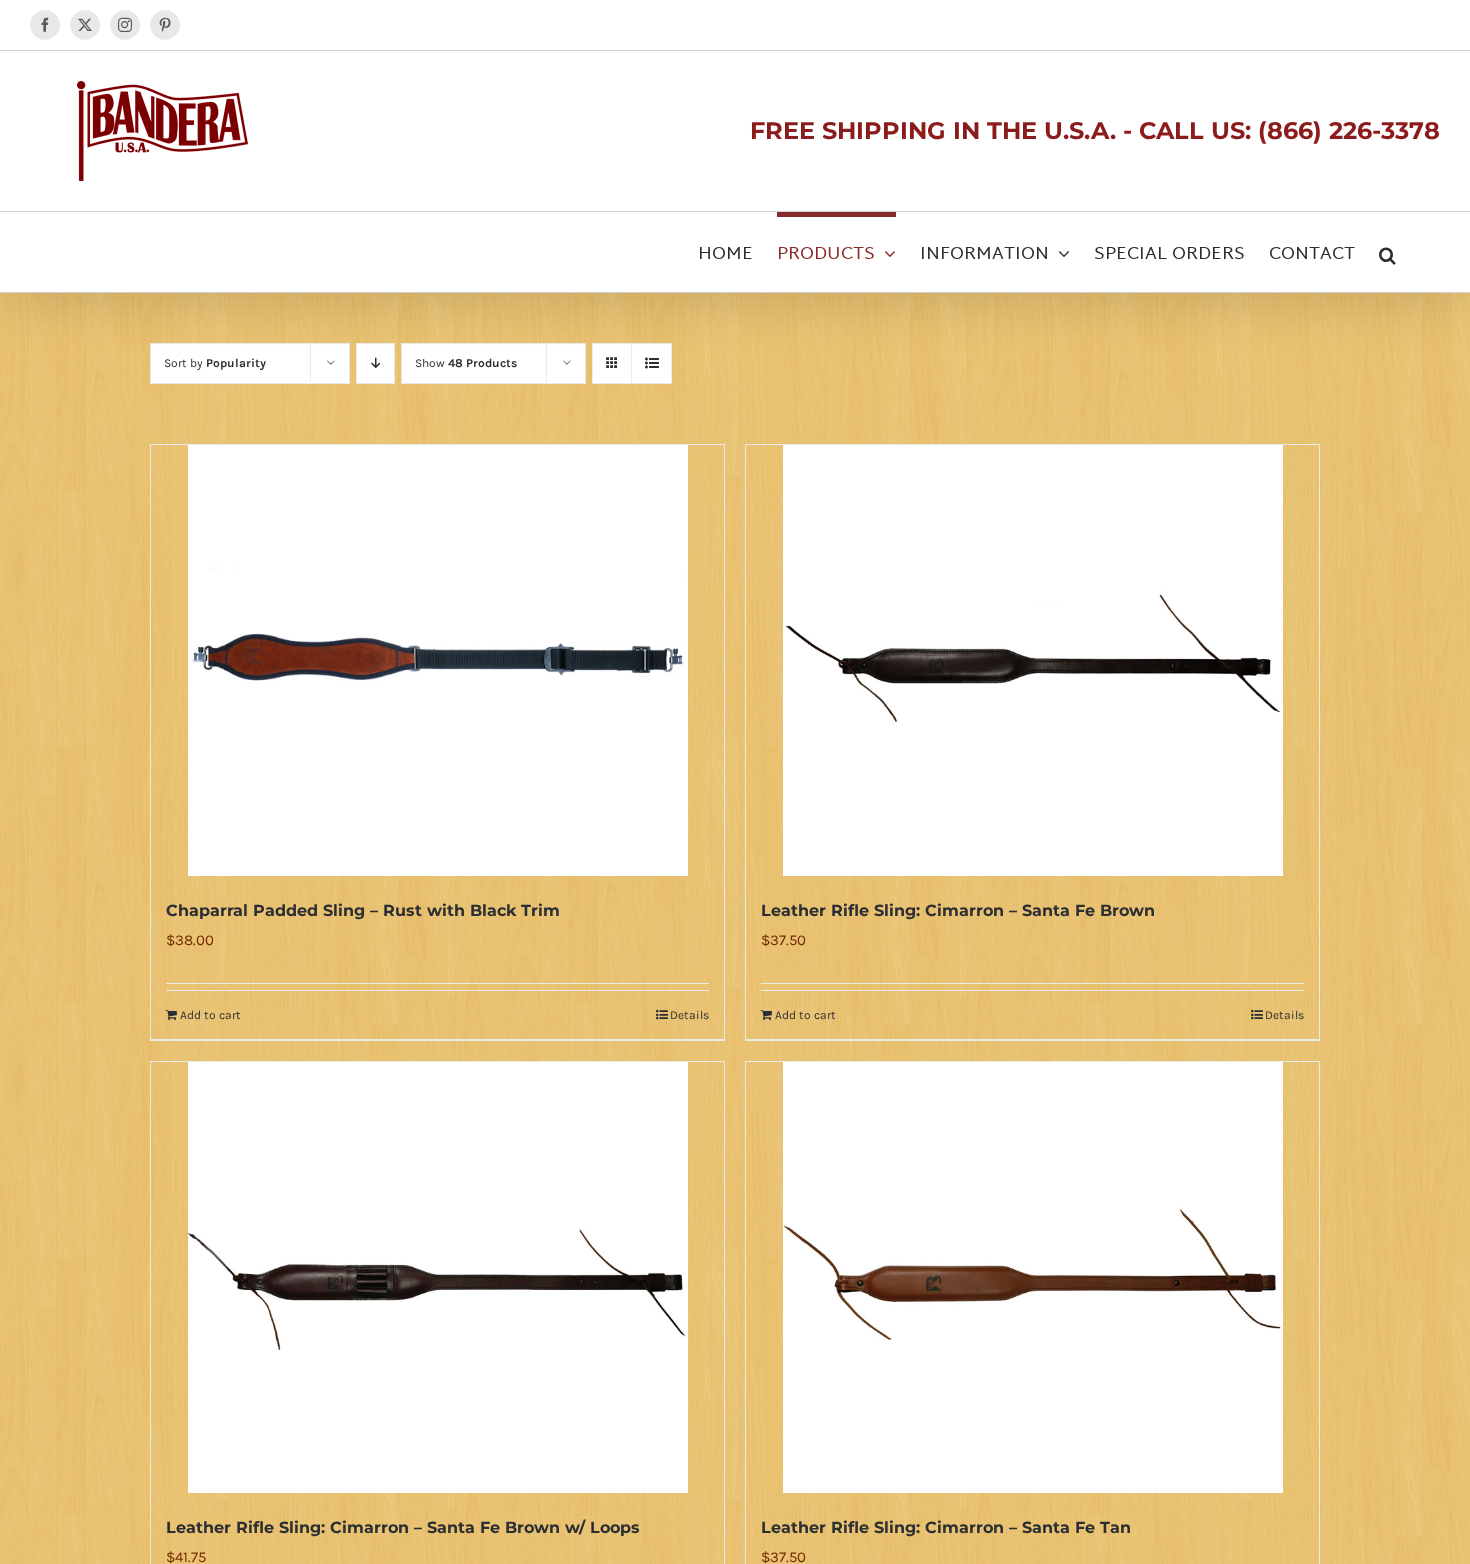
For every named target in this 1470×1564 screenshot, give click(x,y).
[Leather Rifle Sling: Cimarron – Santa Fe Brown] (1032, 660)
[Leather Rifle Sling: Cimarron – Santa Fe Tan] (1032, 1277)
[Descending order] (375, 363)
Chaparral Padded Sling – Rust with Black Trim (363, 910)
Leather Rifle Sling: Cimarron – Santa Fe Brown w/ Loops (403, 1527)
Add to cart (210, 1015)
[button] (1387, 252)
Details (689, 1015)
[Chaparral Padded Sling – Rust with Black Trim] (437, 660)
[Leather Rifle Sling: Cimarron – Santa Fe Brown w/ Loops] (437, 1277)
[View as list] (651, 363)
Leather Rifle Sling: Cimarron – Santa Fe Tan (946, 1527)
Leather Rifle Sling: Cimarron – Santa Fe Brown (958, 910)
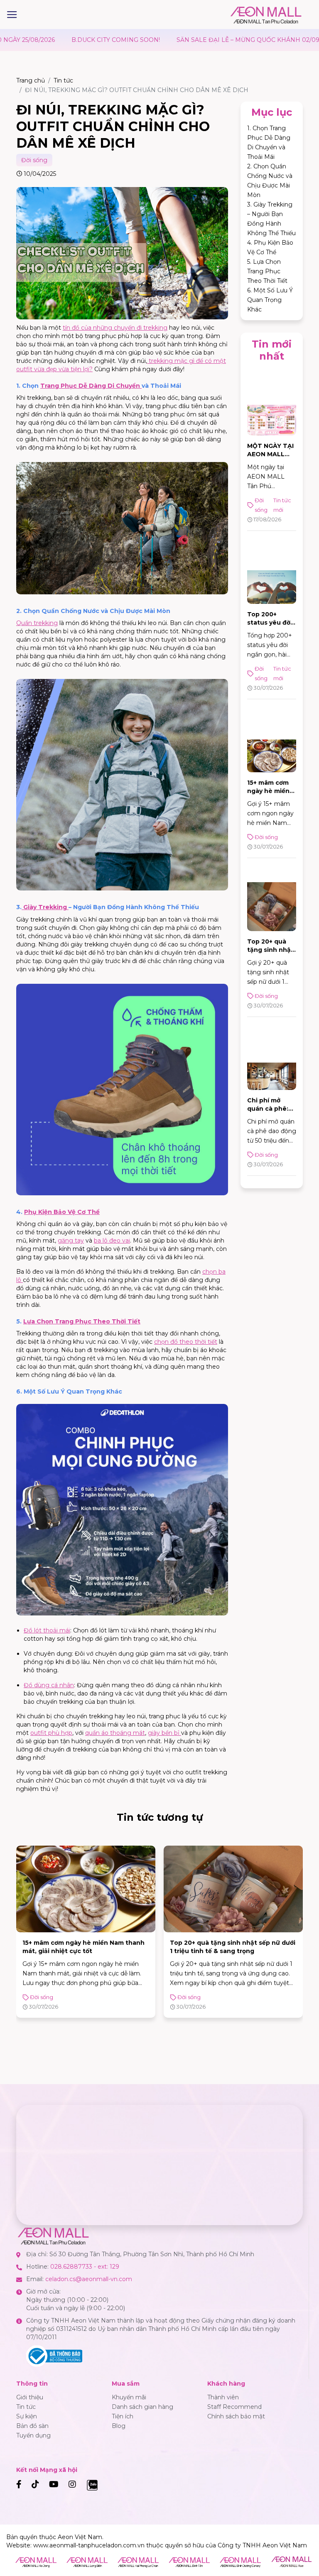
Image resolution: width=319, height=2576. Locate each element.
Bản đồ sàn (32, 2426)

## WHAT YOU ARE ASKED TO DO:
Write out the whole listing exactly as it appears, and omit the pictures.

## ANSWER BOX:
For every named target in this 1470×1564 screenshot, give click(x,y).
[Leather Rifle Sling: Cimarron – Santa Fe Brown] (1032, 660)
[Leather Rifle Sling: Cimarron – Santa Fe Tan] (1032, 1277)
[Descending order] (375, 363)
Chaparral Padded Sling – Rust with Black Trim (363, 910)
Leather Rifle Sling: Cimarron – Santa Fe Brown w/ Loops (403, 1527)
Add to cart (210, 1015)
[button] (1387, 252)
Details (689, 1015)
[Chaparral Padded Sling – Rust with Black Trim] (437, 660)
[Leather Rifle Sling: Cimarron – Santa Fe Brown w/ Loops] (437, 1277)
[View as list] (651, 363)
Leather Rifle Sling: Cimarron – Santa Fe Tan (946, 1527)
Leather Rifle Sling: Cimarron – Santa Fe Brown (958, 910)
Image resolution: width=319, height=2576. Locate each element.
Bản đồ sàn (32, 2426)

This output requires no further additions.